Perhaps our initial response should be to ask what constitutes success. On what basis, exactly, does the speaker believe that he or she was unharmed and therefore that there’s nothing to worry about? If “I turned out fine” (after a dozen or more years of textbooks, quizzes, contests, and report cards) means “I make a lot of money and live in a big house,” it’s worth making that explicit so we can address whether we really want to use wealth as the primary yardstick for evaluating a life. Alternatively, if “I turned out fine” after being bribed or threatened to do what I was told means “I’ve yet to be institutionalized,” then we might ask whether the bar for success has been set a bit low.
So. Once we’re clear on the meaning of “okay” or “fine” or “successful,” we can answer the claim itself in two ways. The moderate response is to take the speaker’s word for it that he or she has indeed turned out as well as advertised. But is this true because of or in spite of having been subjected to grades and tests, or punishments and rewards, or whatever? My guess, based on the available research, is that the happy outcome occurred in spite of those practices.1 If I’m right, and if our goal is to maximize the chance that our own children or students are able to flourish, it would seem to make sense to choose another path. After all, some people smoke three packs of cigarettes a day and live into their nineties. But that’s because they beat the odds – and we want better odds for our kids.
The radical response, on the other hand, is to call the happy ending into question. (Even radicals can be diplomatic, though. I recommend expanding the scope to inquire into how well “we” turned out rather than mercilessly dissecting the life of this particular person.) Thus, if traditional education was successful, we would expect to find a population capable of thinking critically about the claims offered by its leaders and by corporate marketers. We might also expect most people to read widely and deeply for pleasure, to get a kick out of playing with words, numbers, and ideas. Is that what we find?
As for the effects of traditional discipline, with its emphasis on positive reinforcement for compliance (and punitive “consequences” for noncompliance), well, let’s consider how well most people have turned out, psychologically speaking. Are we perhaps less sure of ourselves than we would like to be, or too full of ourselves? Are we habitually mistrustful or misused in relationships? Given to depression or defensiveness? Pop psych books and TV talk shows are too simplistic in connecting such characteristics to the way we were treated as children, but it would be equally simplistic to deny that there is any connection, to insist that we’re just fine and therefore that whatever our parents and teachers did to us must have worked. How many people, to cite just one specific example, fail to derive satisfaction and pride from their own accomplishments until someone vested with greater authority praises them? That’s precisely the distressing legacy we would expect of an individual who, as a child, was controlled with expressions of contingent approval (“Good job!”).

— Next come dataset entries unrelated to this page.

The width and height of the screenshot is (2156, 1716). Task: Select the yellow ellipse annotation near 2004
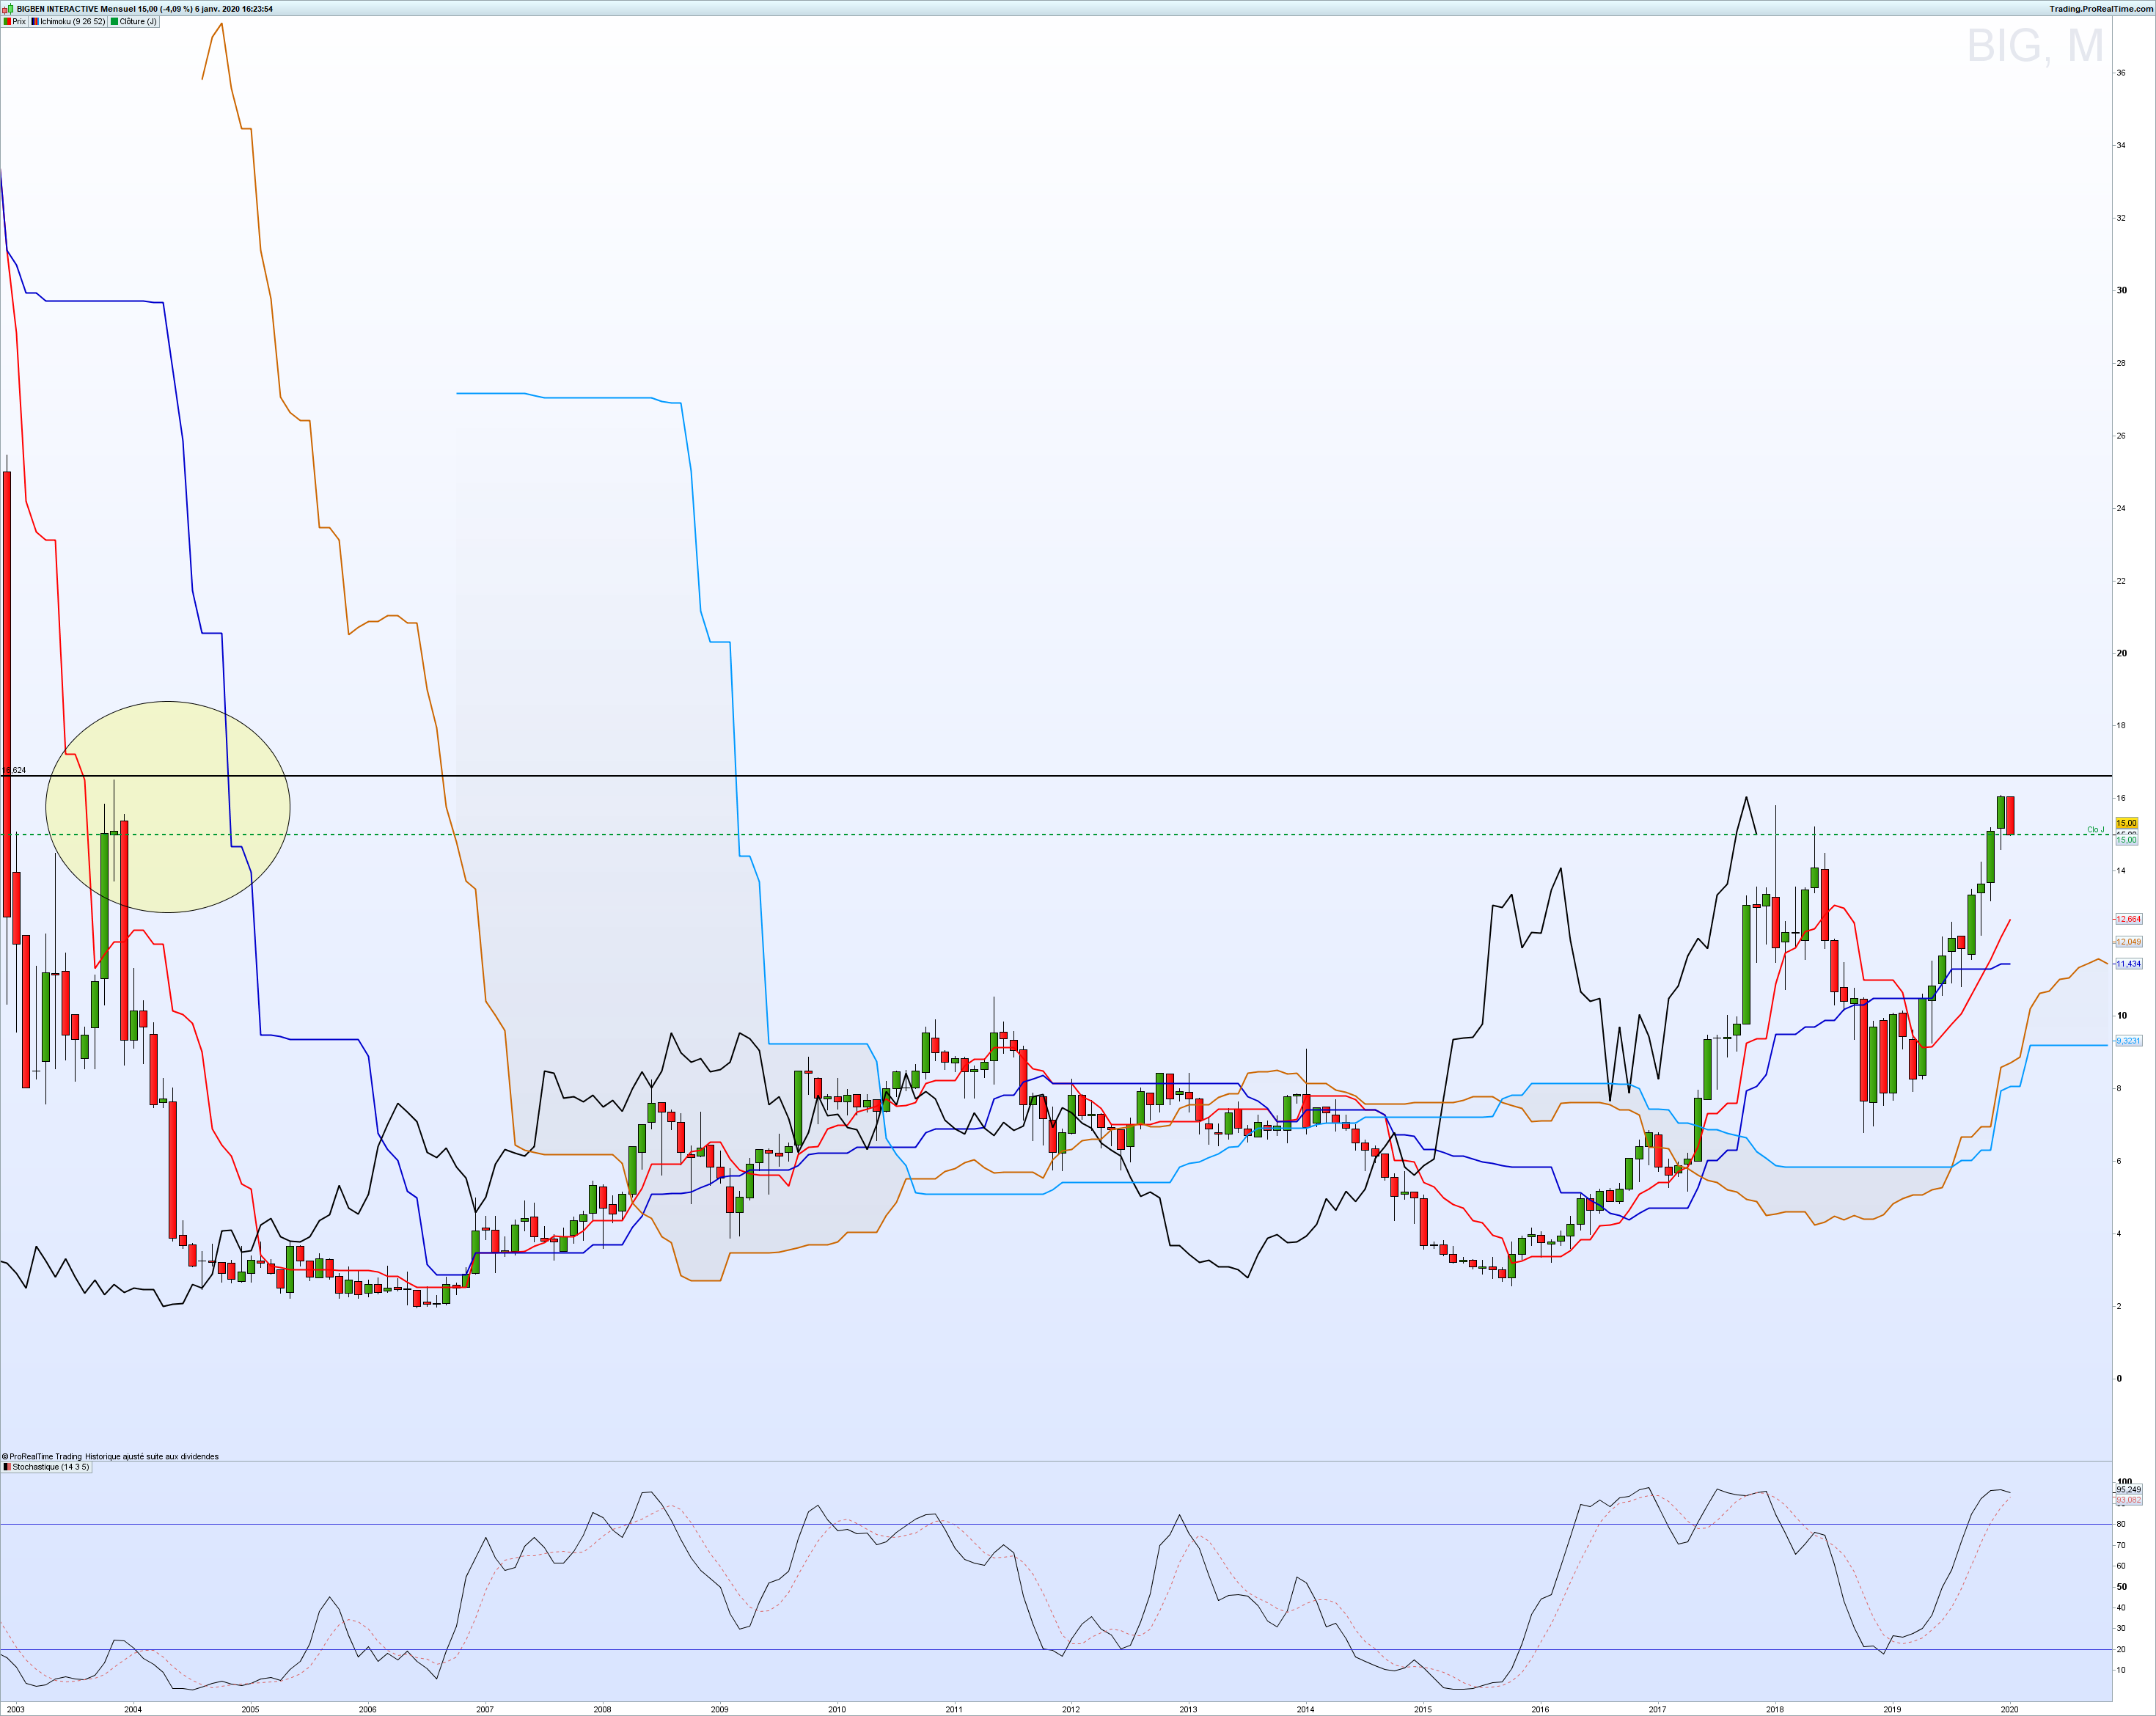[x=168, y=806]
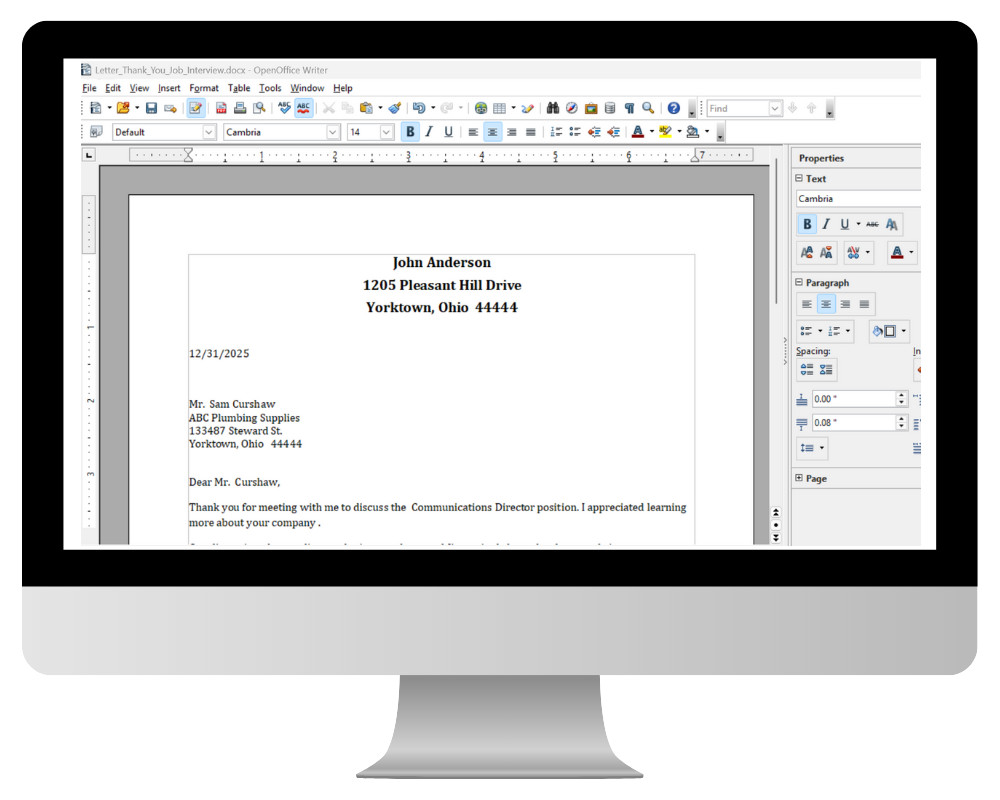The width and height of the screenshot is (1000, 800).
Task: Click the Export as PDF icon
Action: [x=222, y=108]
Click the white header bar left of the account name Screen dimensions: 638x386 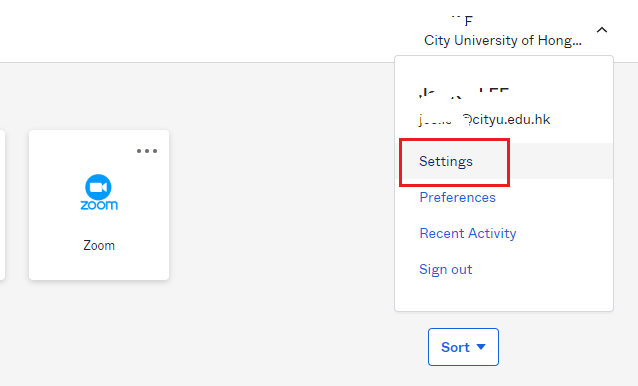(x=203, y=31)
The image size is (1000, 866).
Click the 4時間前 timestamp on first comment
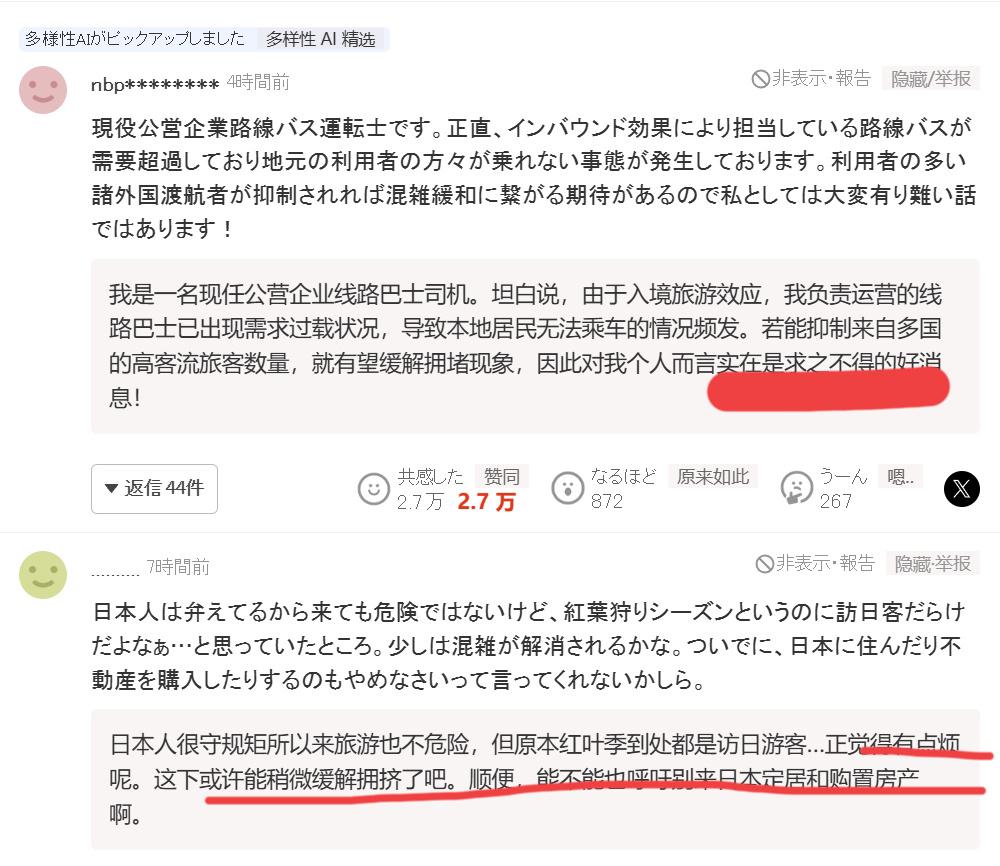tap(258, 82)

In short, whether you choose a moderate or radical rejoinder, a self-satisfied declaration that anything we experienced as kids must have succeeded is a lot less persuasive than it may seem at first hearing. We can’t so easily escape our obligation to carefully examine the impact of pervasive parenting and education practices.
NOTE
1. I’ve reviewed that research elsewhere – in such books as The Schools Our Children Deserve, Punished by Rewards, Unconditional Parenting, and Beyond Discipline.